### EXCERPTED DATA
_ _ _

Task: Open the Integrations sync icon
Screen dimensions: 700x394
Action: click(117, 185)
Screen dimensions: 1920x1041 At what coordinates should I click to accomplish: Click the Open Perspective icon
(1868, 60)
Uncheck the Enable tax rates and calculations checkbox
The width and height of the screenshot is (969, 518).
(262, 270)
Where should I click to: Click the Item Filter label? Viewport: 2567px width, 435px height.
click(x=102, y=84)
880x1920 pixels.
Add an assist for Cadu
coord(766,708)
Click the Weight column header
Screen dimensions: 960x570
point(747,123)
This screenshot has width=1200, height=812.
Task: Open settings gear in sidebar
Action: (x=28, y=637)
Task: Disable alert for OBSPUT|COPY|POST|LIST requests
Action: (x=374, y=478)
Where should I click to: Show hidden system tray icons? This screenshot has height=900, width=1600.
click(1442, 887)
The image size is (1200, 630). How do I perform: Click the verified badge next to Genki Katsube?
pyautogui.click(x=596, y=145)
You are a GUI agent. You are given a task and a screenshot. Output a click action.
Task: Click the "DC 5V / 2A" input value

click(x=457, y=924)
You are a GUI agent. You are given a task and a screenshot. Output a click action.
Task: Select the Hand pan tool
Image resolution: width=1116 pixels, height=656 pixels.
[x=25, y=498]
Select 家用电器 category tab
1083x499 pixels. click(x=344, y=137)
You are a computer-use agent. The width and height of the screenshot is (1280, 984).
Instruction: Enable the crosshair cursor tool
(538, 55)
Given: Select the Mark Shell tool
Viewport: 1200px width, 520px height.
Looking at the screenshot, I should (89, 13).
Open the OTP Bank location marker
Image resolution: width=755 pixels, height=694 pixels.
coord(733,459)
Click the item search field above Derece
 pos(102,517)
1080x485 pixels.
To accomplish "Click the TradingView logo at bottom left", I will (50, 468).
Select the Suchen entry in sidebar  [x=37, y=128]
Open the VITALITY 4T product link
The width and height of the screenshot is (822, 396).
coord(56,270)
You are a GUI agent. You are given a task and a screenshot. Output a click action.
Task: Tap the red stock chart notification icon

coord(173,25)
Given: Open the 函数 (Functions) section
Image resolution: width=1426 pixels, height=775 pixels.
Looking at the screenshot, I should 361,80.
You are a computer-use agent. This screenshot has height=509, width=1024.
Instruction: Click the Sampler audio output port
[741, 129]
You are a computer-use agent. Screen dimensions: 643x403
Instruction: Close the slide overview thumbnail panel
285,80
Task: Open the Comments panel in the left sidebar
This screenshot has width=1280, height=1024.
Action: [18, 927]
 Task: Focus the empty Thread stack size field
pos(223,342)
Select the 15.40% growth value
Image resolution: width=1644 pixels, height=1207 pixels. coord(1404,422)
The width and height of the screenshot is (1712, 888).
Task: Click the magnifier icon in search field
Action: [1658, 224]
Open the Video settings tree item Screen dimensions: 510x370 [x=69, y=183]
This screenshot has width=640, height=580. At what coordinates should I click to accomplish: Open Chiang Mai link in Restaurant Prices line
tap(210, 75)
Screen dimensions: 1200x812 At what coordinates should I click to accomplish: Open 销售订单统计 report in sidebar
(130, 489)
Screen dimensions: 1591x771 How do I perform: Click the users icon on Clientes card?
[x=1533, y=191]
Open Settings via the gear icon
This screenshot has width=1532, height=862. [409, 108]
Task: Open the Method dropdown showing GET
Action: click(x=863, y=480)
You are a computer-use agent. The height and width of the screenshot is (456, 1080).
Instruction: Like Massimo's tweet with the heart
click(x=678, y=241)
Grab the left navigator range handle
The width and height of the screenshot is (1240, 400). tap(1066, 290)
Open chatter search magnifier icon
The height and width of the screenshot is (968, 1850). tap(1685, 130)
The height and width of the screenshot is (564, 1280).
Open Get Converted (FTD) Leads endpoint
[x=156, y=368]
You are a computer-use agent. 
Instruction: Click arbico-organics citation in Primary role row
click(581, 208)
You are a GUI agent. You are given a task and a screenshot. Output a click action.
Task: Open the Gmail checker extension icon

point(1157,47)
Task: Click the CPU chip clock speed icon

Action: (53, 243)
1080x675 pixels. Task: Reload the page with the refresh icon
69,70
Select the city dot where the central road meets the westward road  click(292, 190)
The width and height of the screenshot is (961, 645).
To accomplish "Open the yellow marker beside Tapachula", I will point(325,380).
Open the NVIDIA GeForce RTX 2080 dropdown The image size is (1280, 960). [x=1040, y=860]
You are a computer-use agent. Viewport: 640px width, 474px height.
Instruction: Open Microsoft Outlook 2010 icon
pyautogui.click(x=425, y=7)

_ _ _

Note every line of the records that holds the word "marker", and copy it.

### WORKED SOLUTION
Open the OTP Bank location marker
To accomplish "Open the yellow marker beside Tapachula", I will point(325,380).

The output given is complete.